### DATA PROVIDED
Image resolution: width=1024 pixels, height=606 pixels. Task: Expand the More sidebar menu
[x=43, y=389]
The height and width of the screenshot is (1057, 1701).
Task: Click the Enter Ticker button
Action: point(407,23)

### EXERCISE DIRECTIONS
Please copy the lines above word for word, keeping every character unchanged.

### OUTPUT FOR THIS TASK
Image resolution: width=1024 pixels, height=606 pixels. Task: Expand the More sidebar menu
[x=43, y=389]
The height and width of the screenshot is (1057, 1701).
Task: Click the Enter Ticker button
Action: point(407,23)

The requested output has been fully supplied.